Articles | Volume 9
https://doi.org/10.5194/adgeo-9-53-2006
https://doi.org/10.5194/adgeo-9-53-2006
26 Sep 2006
26 Sep 2006

Multiscale investigations in a mesoscale catchment – hydrological modelling in the Gera catchment

P. Krause, F. Bäse, U. Bende-Michl, M. Fink, W. Flügel, and B. Pfennig

Abstract. The application of the hydrological process-oriented model J2000 (J2K) is part of a cooperation project between the Thuringian Environmental Agency (Thüringer Landesanstalt für Umwelt und Geologie – TLUG) and the Department of Geoinformatics of the Friedrich-Schiller-University Jena focussing on the implementation of the EU water framework directive (WFD). In the first project phase J2K was parametrised and calibrated for a mesoscale catchment to quantify if it can be used as hydrological part of a multi-objective tool-box needed for the implementation of the WFD. The main objectives for that pilot study were:

  1. The development and application of a suitable distribution concept which provide the spatial data basis for various tasks and which reflects the specific physiogeographical variability and heterogeneity of river basins adequately.
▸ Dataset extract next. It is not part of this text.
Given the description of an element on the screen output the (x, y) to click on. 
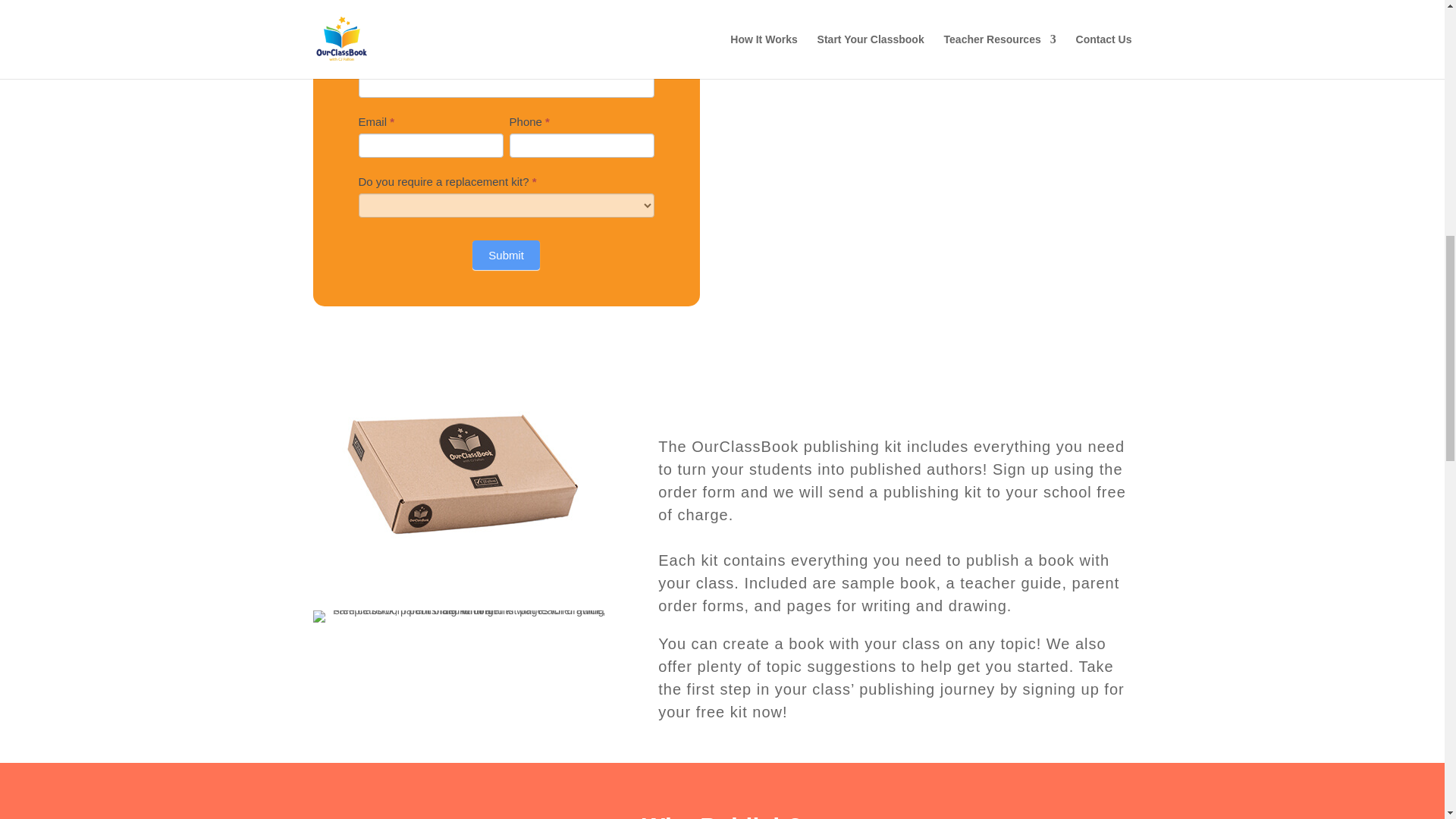
OurClassBook-free-publishing-kit (463, 473)
Submit (505, 255)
This distribution concept should consider the following constraints: The absolute number of spatial entities, which forms the basis for any distributive modelling should be as small as possible, but the spatial distributed factors, which controls quantitative and qualitative hydrological processes should not be generalised to much. The distribution concept of hydrological response units HRUs (Flügel, 1995) was selected and enhanced by a topological routing scheme (Staudenrausch, 2001) for the simulation of lateral flow processes.
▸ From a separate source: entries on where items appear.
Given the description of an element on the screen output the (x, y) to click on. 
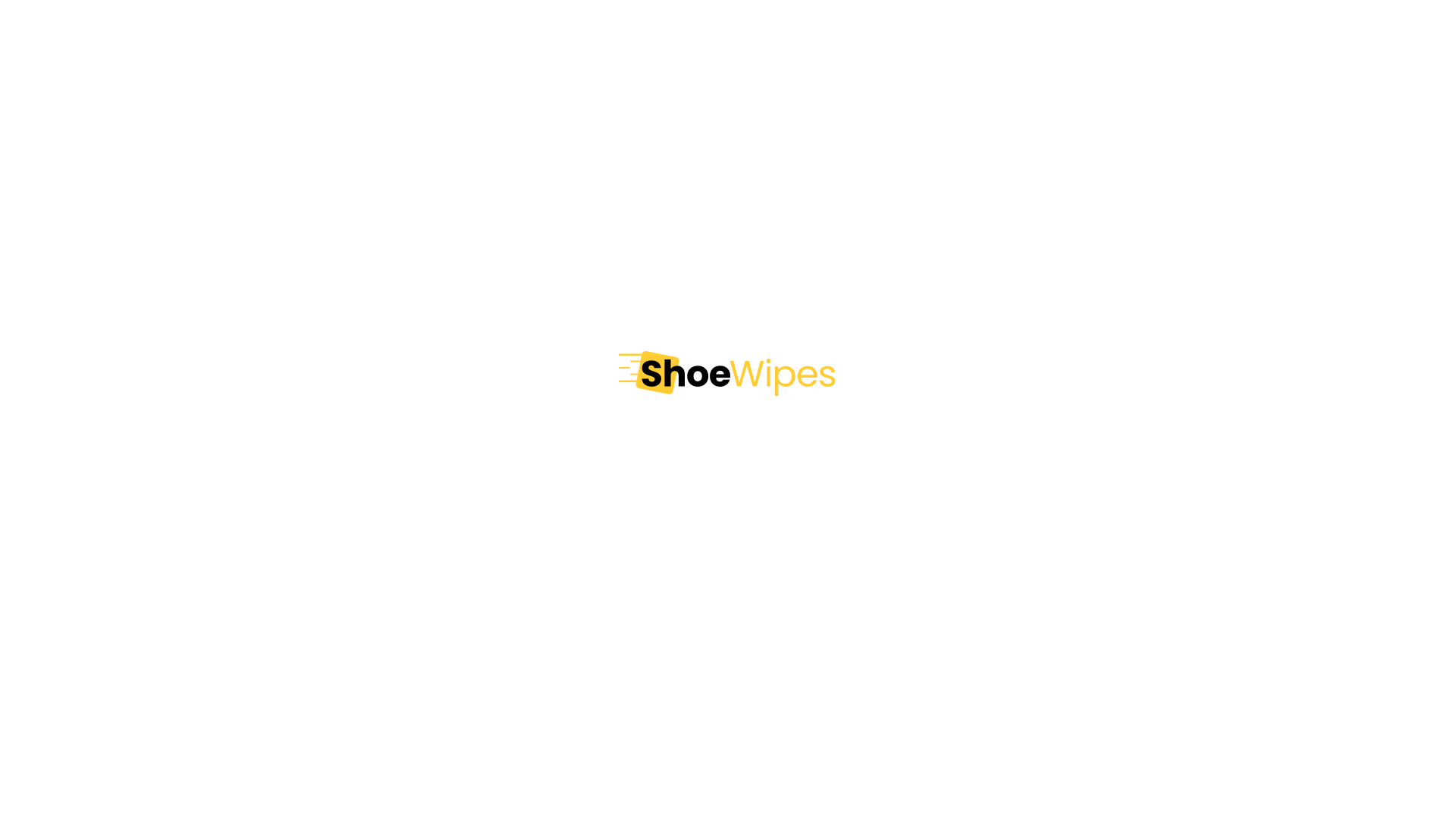
Shoe Wipes Element type: hover (727, 372)
Given the description of an element on the screen output the (x, y) to click on. 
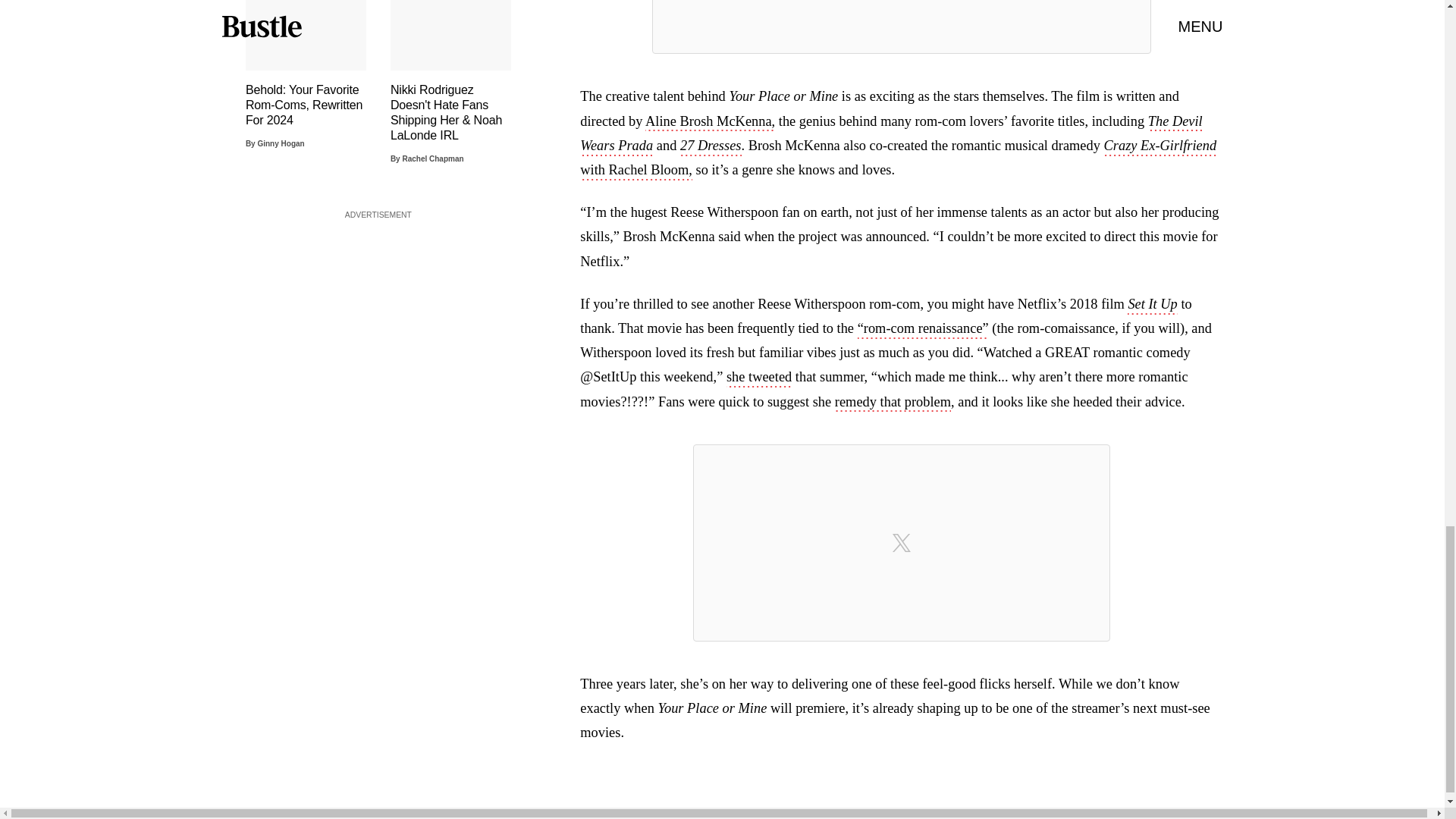
Aline Brosh McKenna, (709, 122)
Crazy Ex-Girlfriend with Rachel Bloom, (897, 159)
Set It Up (1151, 305)
27 Dresses (710, 147)
remedy that problem (892, 402)
she tweeted (759, 378)
The Devil Wears Prada (890, 134)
  2. J2K should be calibrated for one subbasin of the pilot watershed only. Then the parameter set should be used on the other subbasins (referred as transfer basins) to investigate and quantify the transferability of a calibrated model and potential spatial dependencies of its parameter set. In addition, potential structural problems in the process description should be identified by the transfer to basins which show a different process dominance as the one which was used for calibration does.
  3. Model calibration and selection of efficiency criteria for the quantification of the model quality should be based on a comprehensive sensitivity and uncertainty analysis (Bäse, 2005) and multi-response validations with independent data sets (Krause and Flügel, 2005) carried out in advance in the headwater part of the calibration basin.
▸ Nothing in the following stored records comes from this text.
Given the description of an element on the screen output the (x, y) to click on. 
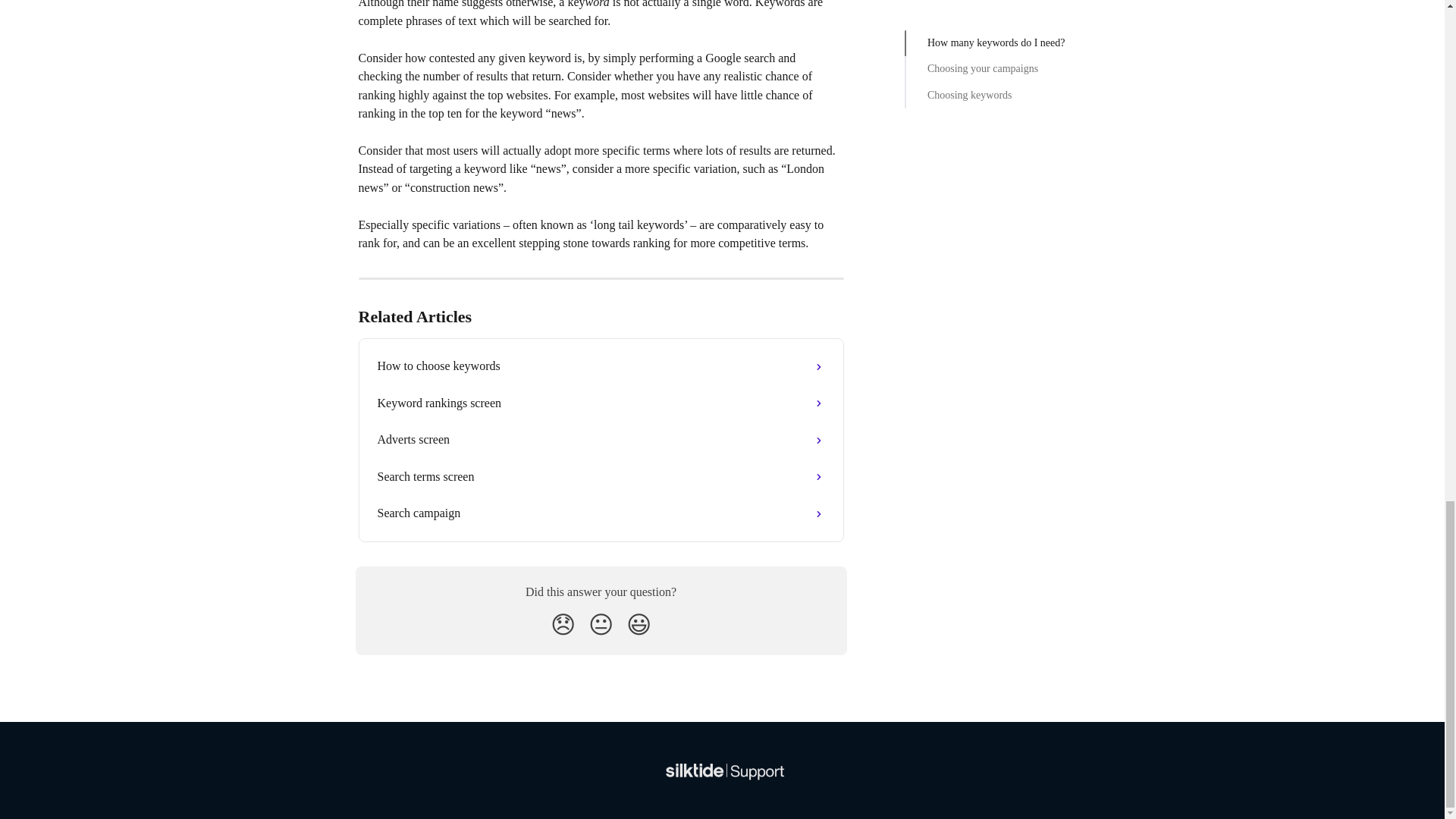
Neutral (600, 624)
How to choose keywords (601, 366)
Search terms screen (601, 476)
Keyword rankings screen (601, 402)
Adverts screen (601, 439)
Disappointed (562, 624)
Smiley (638, 624)
Search campaign (601, 513)
Given the description of an element on the screen output the (x, y) to click on. 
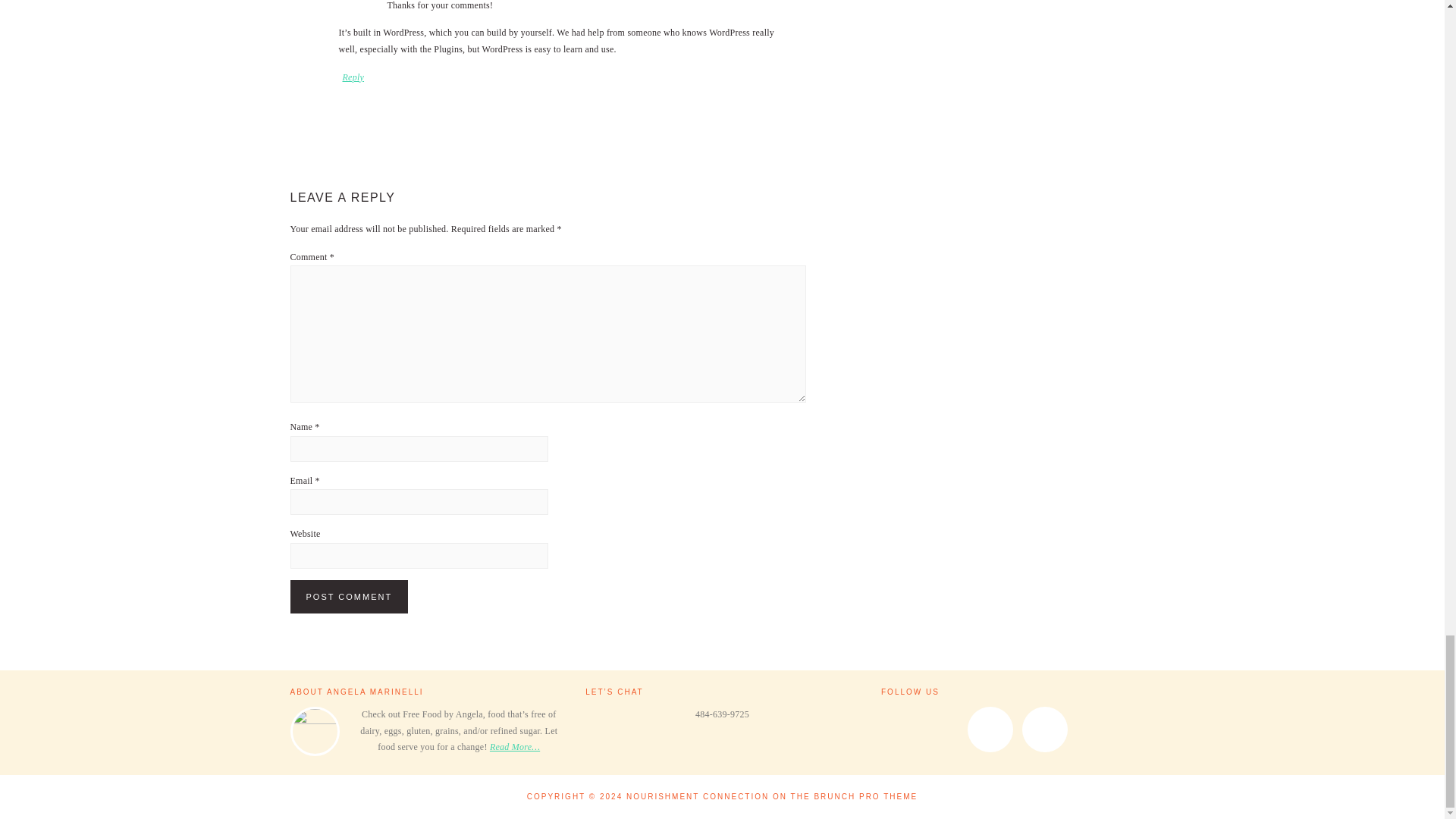
Post Comment (348, 596)
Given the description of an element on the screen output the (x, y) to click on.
  4. To obtain good results in the transfer basins the calibrated parameter set could be adjusted slightly. This step was considered as necessary because of specific constraints which were not of significant importance in the calibration basin. This readjustment should be carried out on parameters which show a sensitive reaction on the identified differences in the environmental setup.
  5. Potential scaling problems of the process description, distribution concept or model structure should be identified by the comparison of the modelling results obtained in a small headwater region of the calibration basin with observed streamflow to find out if the selected efficiency measures show a significant change.